─── EXERCISE MATERIALS ───

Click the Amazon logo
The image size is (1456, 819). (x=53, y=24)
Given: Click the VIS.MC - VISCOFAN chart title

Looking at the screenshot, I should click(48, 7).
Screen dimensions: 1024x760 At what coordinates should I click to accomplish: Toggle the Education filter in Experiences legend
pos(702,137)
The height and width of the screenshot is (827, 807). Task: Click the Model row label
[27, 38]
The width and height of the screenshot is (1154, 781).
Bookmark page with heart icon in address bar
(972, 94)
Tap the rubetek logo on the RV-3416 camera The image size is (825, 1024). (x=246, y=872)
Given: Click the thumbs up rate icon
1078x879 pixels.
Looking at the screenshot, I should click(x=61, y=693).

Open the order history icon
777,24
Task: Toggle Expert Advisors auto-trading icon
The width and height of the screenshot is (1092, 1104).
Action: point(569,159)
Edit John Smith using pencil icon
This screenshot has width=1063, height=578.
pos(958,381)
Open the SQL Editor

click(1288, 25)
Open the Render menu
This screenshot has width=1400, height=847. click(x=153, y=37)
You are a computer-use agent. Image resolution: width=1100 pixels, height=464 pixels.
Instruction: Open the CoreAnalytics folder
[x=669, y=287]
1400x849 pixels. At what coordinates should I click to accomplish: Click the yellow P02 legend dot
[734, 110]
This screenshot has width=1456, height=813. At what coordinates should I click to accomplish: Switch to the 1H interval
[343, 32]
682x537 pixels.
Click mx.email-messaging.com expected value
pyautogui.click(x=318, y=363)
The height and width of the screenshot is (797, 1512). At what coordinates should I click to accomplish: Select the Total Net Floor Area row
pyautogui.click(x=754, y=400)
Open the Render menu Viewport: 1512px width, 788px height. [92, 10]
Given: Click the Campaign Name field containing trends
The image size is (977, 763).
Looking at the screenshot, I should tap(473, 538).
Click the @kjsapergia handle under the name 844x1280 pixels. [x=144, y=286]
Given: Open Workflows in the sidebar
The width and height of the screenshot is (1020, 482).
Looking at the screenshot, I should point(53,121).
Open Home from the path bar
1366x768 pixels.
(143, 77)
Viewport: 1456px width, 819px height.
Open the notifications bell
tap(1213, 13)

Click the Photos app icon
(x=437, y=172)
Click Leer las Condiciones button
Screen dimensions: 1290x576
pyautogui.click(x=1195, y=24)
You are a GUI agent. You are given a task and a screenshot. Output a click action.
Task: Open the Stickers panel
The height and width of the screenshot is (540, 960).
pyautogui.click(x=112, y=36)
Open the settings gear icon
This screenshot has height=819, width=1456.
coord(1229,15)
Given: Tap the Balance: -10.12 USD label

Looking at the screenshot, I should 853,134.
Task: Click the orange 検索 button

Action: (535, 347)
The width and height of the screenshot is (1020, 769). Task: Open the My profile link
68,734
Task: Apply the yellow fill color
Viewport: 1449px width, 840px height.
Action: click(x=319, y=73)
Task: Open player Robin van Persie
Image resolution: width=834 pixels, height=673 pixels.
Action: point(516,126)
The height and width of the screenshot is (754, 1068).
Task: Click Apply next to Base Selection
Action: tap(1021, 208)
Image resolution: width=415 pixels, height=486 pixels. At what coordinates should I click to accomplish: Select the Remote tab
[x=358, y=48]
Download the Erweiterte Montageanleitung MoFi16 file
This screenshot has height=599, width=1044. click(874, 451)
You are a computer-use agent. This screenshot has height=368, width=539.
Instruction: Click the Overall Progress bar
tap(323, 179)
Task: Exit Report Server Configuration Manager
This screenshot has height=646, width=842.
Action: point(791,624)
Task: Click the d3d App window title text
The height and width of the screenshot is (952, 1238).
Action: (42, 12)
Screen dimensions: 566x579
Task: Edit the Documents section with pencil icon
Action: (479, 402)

───

* **WRITTEN EXERCISE**:
Please give every line of the records above as a numbered list, one line per item, leaving out blank lines.

* **SOLUTION FOR THIS TASK**:
1. Click the Amazon logo
2. The image size is (1456, 819). (x=53, y=24)
3. Given: Click the VIS.MC - VISCOFAN chart title
4. Looking at the screenshot, I should click(48, 7).
5. Screen dimensions: 1024x760 At what coordinates should I click to accomplish: Toggle the Education filter in Experiences legend
6. pos(702,137)
7. The height and width of the screenshot is (827, 807). Task: Click the Model row label
8. [27, 38]
9. The width and height of the screenshot is (1154, 781).
10. Bookmark page with heart icon in address bar
11. (972, 94)
12. Tap the rubetek logo on the RV-3416 camera The image size is (825, 1024). (x=246, y=872)
13. Given: Click the thumbs up rate icon
14. 1078x879 pixels.
15. Looking at the screenshot, I should click(x=61, y=693).
16. Open the order history icon
17. 777,24
18. Task: Toggle Expert Advisors auto-trading icon
19. The width and height of the screenshot is (1092, 1104).
20. Action: point(569,159)
21. Edit John Smith using pencil icon
22. This screenshot has width=1063, height=578.
23. pos(958,381)
24. Open the SQL Editor
25. click(1288, 25)
26. Open the Render menu
27. This screenshot has width=1400, height=847. click(x=153, y=37)
28. You are a computer-use agent. Image resolution: width=1100 pixels, height=464 pixels.
29. Instruction: Open the CoreAnalytics folder
30. [x=669, y=287]
31. 1400x849 pixels. At what coordinates should I click to accomplish: Click the yellow P02 legend dot
32. [734, 110]
33. This screenshot has width=1456, height=813. At what coordinates should I click to accomplish: Switch to the 1H interval
34. [343, 32]
35. 682x537 pixels.
36. Click mx.email-messaging.com expected value
37. pyautogui.click(x=318, y=363)
38. The height and width of the screenshot is (797, 1512). At what coordinates should I click to accomplish: Select the Total Net Floor Area row
39. pyautogui.click(x=754, y=400)
40. Open the Render menu Viewport: 1512px width, 788px height. [92, 10]
41. Given: Click the Campaign Name field containing trends
42. The image size is (977, 763).
43. Looking at the screenshot, I should tap(473, 538).
44. Click the @kjsapergia handle under the name 844x1280 pixels. [x=144, y=286]
45. Given: Open Workflows in the sidebar
46. The width and height of the screenshot is (1020, 482).
47. Looking at the screenshot, I should point(53,121).
48. Open Home from the path bar
49. 1366x768 pixels.
50. (143, 77)
51. Viewport: 1456px width, 819px height.
52. Open the notifications bell
53. tap(1213, 13)
54. Click the Photos app icon
55. (x=437, y=172)
56. Click Leer las Condiciones button
57. Screen dimensions: 1290x576
58. pyautogui.click(x=1195, y=24)
59. You are a GUI agent. You are given a task and a screenshot. Output a click action.
60. Task: Open the Stickers panel
61. The height and width of the screenshot is (540, 960).
62. pyautogui.click(x=112, y=36)
63. Open the settings gear icon
64. This screenshot has height=819, width=1456.
65. coord(1229,15)
66. Given: Tap the Balance: -10.12 USD label
67. Looking at the screenshot, I should 853,134.
68. Task: Click the orange 検索 button
69. Action: (535, 347)
70. The width and height of the screenshot is (1020, 769). Task: Open the My profile link
71. 68,734
72. Task: Apply the yellow fill color
73. Viewport: 1449px width, 840px height.
74. Action: click(x=319, y=73)
75. Task: Open player Robin van Persie
76. Image resolution: width=834 pixels, height=673 pixels.
77. Action: point(516,126)
78. The height and width of the screenshot is (754, 1068).
79. Task: Click Apply next to Base Selection
80. Action: tap(1021, 208)
81. Image resolution: width=415 pixels, height=486 pixels. At what coordinates should I click to accomplish: Select the Remote tab
82. [x=358, y=48]
83. Download the Erweiterte Montageanleitung MoFi16 file
84. This screenshot has height=599, width=1044. click(874, 451)
85. You are a computer-use agent. This screenshot has height=368, width=539.
86. Instruction: Click the Overall Progress bar
87. tap(323, 179)
88. Task: Exit Report Server Configuration Manager
89. This screenshot has height=646, width=842.
90. Action: point(791,624)
91. Task: Click the d3d App window title text
92. The height and width of the screenshot is (952, 1238).
93. Action: (42, 12)
94. Screen dimensions: 566x579
95. Task: Edit the Documents section with pencil icon
96. Action: (479, 402)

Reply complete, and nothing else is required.